The Secure Digital Music Initiative (SDMI) -- a consortium of major music labels and technology companies looking to protect digital music -- have backed off plans to block MP3 music copied from CDs, according to analysts and music insiders.
On Monday, the Big-5 record companies -- backed by technology firms interested in getting in on the ground floor of the new millennium of music -- announced that they had tentatively agreed on a specification for portable music players that can securely play music and dissuade piracy. "There are things that are doable and things that are not doable, said Leonardo Chiariglione, executive director of SDMI, acknowledging that the compromise had not fulfilled all the recording industry's initial demands.
The so-called "Big 5" major record labels -- Sony Music Entertainment, EMI Recorded Music, Universal Music Group, BMG Entertainment and Warner Music Group -- had initially advocated making SDMI-compliant players incompatible with MP3 files. The new spec, which will accept all music whether it is protected with a digital "watermark" or not, puts an end to those plans.
Still, Chiariglione applauded what he sees as a solid compromise between the music industry and other member companies, including Microsoft Corp. and Diamond Multimedia Systems Inc. "It was one of the great examples of the role that SDMI played in bringing together the various companies," he said.
Observers say the agreement marks a significant departure from the recording industry's demands. "They are completely abandoning the notion of protecting legacy content," said Lucas Graves, analyst with multimedia watcher Jupiter Communications Inc. SDMI-compliant players will begin hitting store shelves later this year in time for Christmas. Phase 1 players will accept all current musical formats -- which is exactly why Graves believes record companies have compromised. Phase 1 SDMI-compliant players will accept all music whether it is protected or not.

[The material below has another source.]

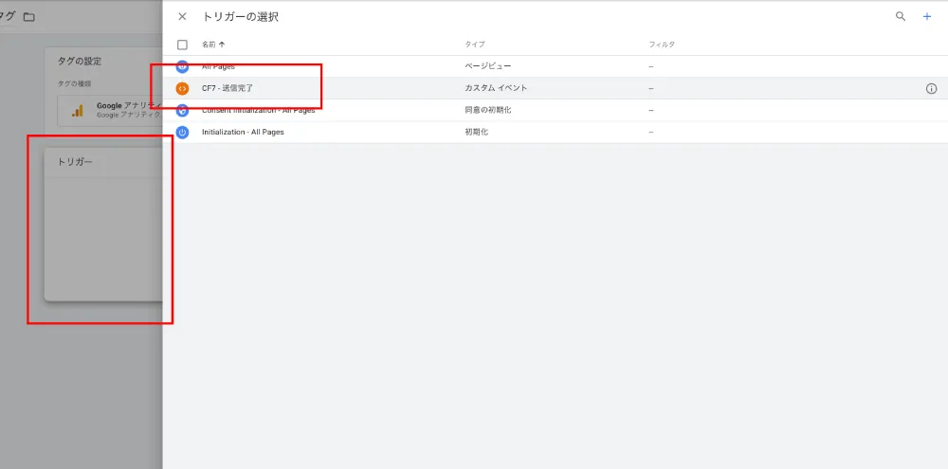This screenshot has height=469, width=948.
Task: Create new trigger with plus icon
Action: [927, 17]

Starting around the same time, record companies are expected to start imprinting CD content with a so-called digital "watermark" which will secure music against illegal copying. While Graves believes the record companies have ceded this round by compromising with MP3 companies, he says the battle is far from over. "It remains to be seen if non-SDMI compliant players will be legal in the future," he said. "Once SDMI is available, the companies could argue that consumers must use it."

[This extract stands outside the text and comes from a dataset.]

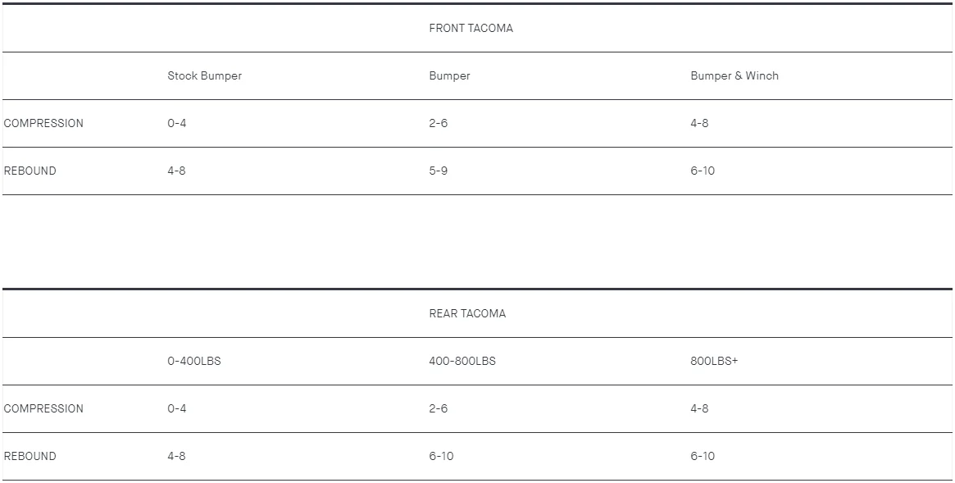Select front Bumper & Winch compression 4-8
Image resolution: width=955 pixels, height=483 pixels.
(x=699, y=123)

Phase 2 may offer record companies hope for the future. Scheduled for some time late in 2000, Phase 2 calls for updated protection that will defeat indiscriminate copying of digital music. Older players will have to be upgraded to the new Phase-2 format as well.

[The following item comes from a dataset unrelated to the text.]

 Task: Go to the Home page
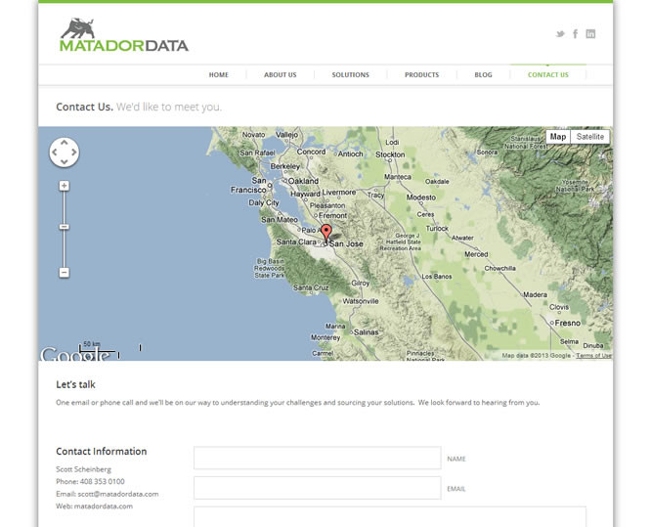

Confused? So it seems are many others, and that's a problem, said Ken Wirt, CEO and founder of e-music startup Riffage.com. The new way of packaging music "bits" may turn off the consumer, he warned. "If you are a consumer and you buy a device today and tomorrow it performs less in some way, you are going to be pissed," he said, warning that formats with copy protection will lose functionality. Wirt said Riffage.com will support SDMI only if it helps his customers -- independent musicians.
Other critics are also suspicious of the new plan. "The announcement is only half of one part of what SDMI will produce," said Jupiter's Graves. "It didn't even specify security technology. They have just agreed on some details." So why would consumers buy such inhibiting, ill-formed technology? Because that's where the content will be, said the SDMI's Chiariglione.
With music secured against casual pirating, music companies may finally be ready to put their music libraries online. It's about time. Digital music downloads are set to take off, according to a new Jupiter Communications study which states that the digital-music industry will grow 200 percent by 2003.